Instructions for the task >> In the material below, some lines carry "agent". Copy each such line.

Extracted records >>
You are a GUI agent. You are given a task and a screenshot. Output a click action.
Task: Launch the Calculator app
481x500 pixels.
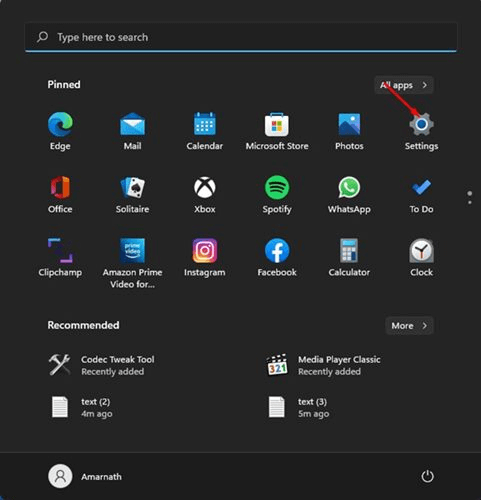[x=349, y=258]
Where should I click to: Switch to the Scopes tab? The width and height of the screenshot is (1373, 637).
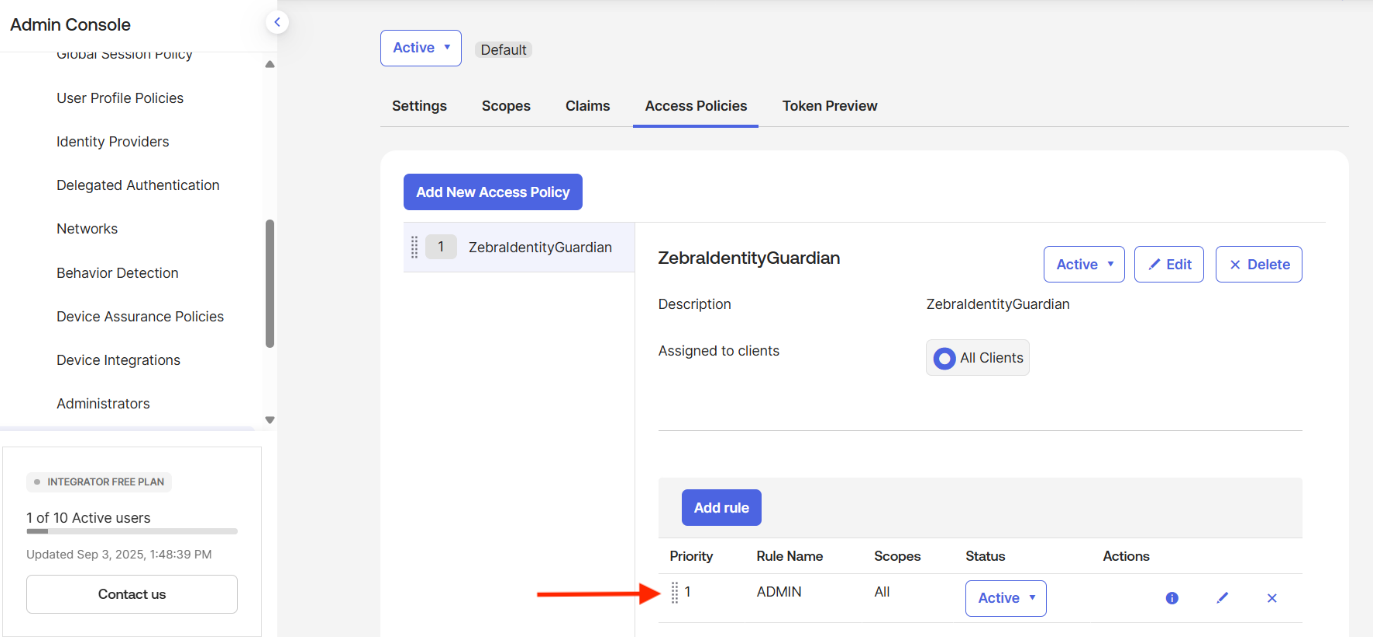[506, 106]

--

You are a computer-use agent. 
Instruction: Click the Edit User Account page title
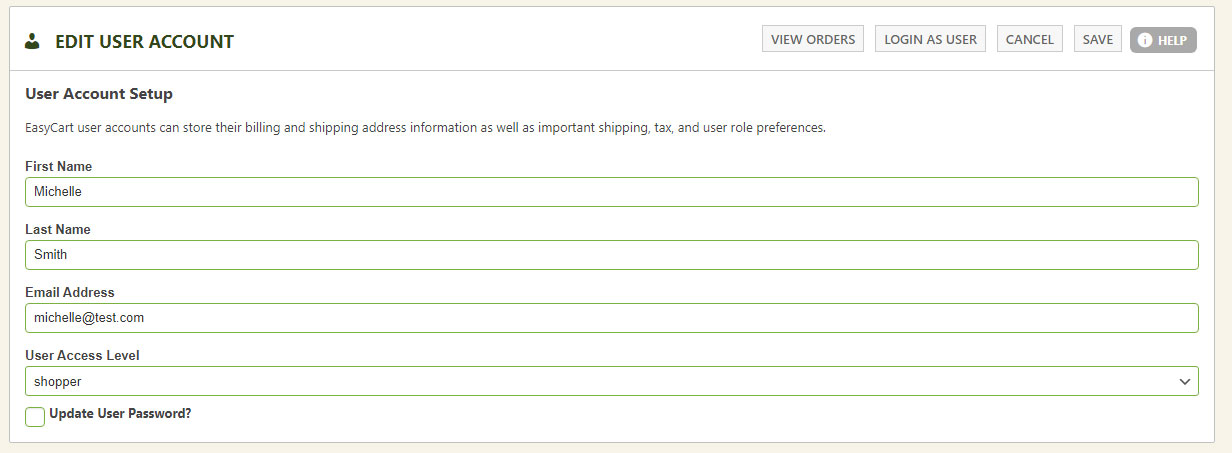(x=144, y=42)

--

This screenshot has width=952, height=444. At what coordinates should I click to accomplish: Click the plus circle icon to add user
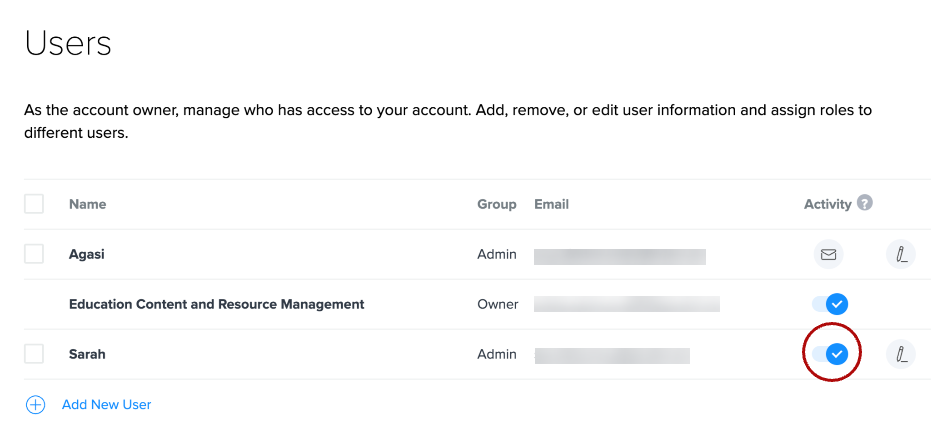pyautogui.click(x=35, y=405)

Response to this task >>
You are a GUI agent. You are given a task and a screenshot. Output a click action.
You are a computer-use agent. 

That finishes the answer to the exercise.